Il y avait un Belge, John Gevaert, à la séance d’ouverture du Concours Reine Elisabeth - consacré au piano cette année - et une "presque Belge".

C’est d’ailleurs à celle-ci, l’Ukrainienne Christia Hudziy, 27 ans, en perfectionnement à la Chapelle musicale Reine Elisabeth, que revint d’ouvrir l’ensemble des épreuves. Cette place délicate dans l’ordre de passage ne sembla pas la déconcerter : dans Rachmaninov (op. 39/6), la jeune femme fit valoir d’emblée un jeu clair, brillant et assuré ; Bach charmeur dans le prélude, bien construit dans la fugue, Liszt fluide et spirituel, mais trop rapide, et trois Danzas argentinas de Ginastera, où le jeu "pointu" et assez court de la candidate finit par sonner exotique (pour un répertoire sud-américain).

On entendit ensuite la Coréenne Soo-Yeon Ham, 24 ans, au toucher rapide et doux, romantique dans Bach et justement lyrique dans la Tarentelle de Liszt, qui la révéla, en plus, imaginative et engagée.

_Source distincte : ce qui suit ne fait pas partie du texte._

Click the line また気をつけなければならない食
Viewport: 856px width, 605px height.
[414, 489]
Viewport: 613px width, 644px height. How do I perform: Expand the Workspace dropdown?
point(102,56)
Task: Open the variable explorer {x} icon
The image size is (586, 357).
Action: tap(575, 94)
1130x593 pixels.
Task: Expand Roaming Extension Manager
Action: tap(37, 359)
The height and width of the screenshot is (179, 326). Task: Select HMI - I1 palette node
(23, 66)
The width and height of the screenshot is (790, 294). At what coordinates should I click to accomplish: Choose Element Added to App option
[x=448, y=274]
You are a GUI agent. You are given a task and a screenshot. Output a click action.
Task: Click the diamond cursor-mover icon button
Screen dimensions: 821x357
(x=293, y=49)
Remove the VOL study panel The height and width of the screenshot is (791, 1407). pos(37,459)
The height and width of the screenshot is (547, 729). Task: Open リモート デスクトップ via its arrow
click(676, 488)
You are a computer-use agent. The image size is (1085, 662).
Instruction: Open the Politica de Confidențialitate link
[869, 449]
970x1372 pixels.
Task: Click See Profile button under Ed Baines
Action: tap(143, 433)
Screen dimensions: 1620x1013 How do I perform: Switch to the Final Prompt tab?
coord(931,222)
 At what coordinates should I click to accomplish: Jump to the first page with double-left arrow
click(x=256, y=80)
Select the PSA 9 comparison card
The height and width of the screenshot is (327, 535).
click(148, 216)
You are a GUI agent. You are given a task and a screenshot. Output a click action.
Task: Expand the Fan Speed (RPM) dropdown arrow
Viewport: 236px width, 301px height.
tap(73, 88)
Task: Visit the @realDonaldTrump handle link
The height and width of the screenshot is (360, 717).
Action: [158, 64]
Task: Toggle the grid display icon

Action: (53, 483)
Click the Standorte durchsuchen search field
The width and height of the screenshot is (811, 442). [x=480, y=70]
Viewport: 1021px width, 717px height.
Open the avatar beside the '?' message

Vint alors le héros du jour, le Belge John Gevaert (qui est donc bien le frère de Kim !), 26 ans, hélas feutré et mou dans Bach - ce fut la seule déception - mais s’imposant ensuite dans l’ "Ile de feu" (II) de Messiaen, une étude rythme percussive et bourrée d’énergie (aux antipodes de ce qu’on venait d’entendre), dans une étude de Liszt mêlant avec classe la virtuosité et le goût, et, du même Liszt, la Rhapsodie hongroise : jeu ample et respiré, le pianiste semblait dans ses terres, dotant chaque épisode de son caractère propre et offrant déjà, avec cette seule œuvre, un mini-récital de choix.

La deuxième partie de la séance suscita déjà des divisions au sein du public ! On entendit d’abord Chi-Ho Han, Coréen de 18 ans, qui s’employa à "réveiller" Bach à sa façon, balancée et puissante, parfois radoucie, toujours lisible et construite. Le 2e Scherzo de Chopin, pris sur un mode - et un tempo - audacieux, fut payé de quelques fausses notes (paradoxalement dans des passages anodins ), Scriabine sonna comme un long orage chanté, Liszt, enfin, fit valoir un art pulsatile, dans lequel le jeune musicien ne cessa pourtant jamais d’anticiper et de structurer les événements.

Enfin, la Coréenne Jae Kyong Yoo, 27 ans, jeu rond et technique d’enfer, attesta surtout son aptitude à entrer dans la musique "préexistante" : juste (et très rare) dans Bach, plus discutable dans Liszt et Debussy uniment élégants et raffinés, douteux dans la Toccata de Schumann, réduite à un perpetuum mobile (qu’elle est en effet) mais sans contraste ni chant, ne s’animant que dans les mesures finales.